演習用入力:
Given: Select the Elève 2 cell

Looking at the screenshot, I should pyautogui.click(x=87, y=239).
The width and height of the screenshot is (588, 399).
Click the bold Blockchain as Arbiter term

---

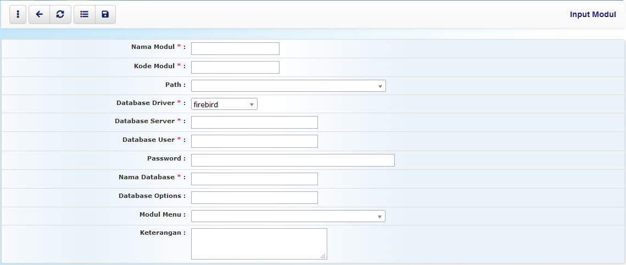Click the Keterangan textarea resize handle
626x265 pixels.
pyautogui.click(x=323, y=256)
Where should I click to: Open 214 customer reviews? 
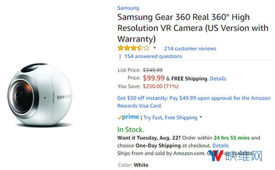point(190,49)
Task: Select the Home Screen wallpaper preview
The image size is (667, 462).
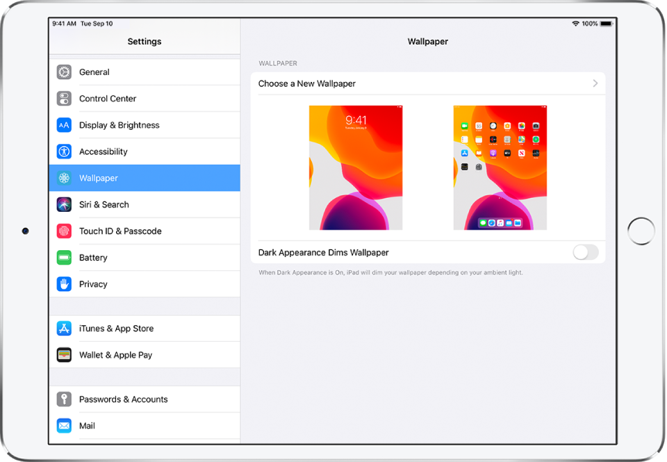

* * *

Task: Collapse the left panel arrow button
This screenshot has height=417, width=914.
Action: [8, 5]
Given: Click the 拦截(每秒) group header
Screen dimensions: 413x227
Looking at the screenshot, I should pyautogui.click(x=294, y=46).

指示と要件: 上のレコードのうち、「Task: Select the」を含む行から「The image size is (667, 462).」を含む行まで（両端を含む）を、空行を除いてMarkdownの表に変換してください。列は「番号」と「レコード行」の二つとし、「番号」には通し番号、「レコード行」には各行を入れてください。

回答全文:
| 番号 | レコード行 |
|---|---|
| 1 | Task: Select the Home Screen wallpaper preview |
| 2 | The image size is (667, 462). |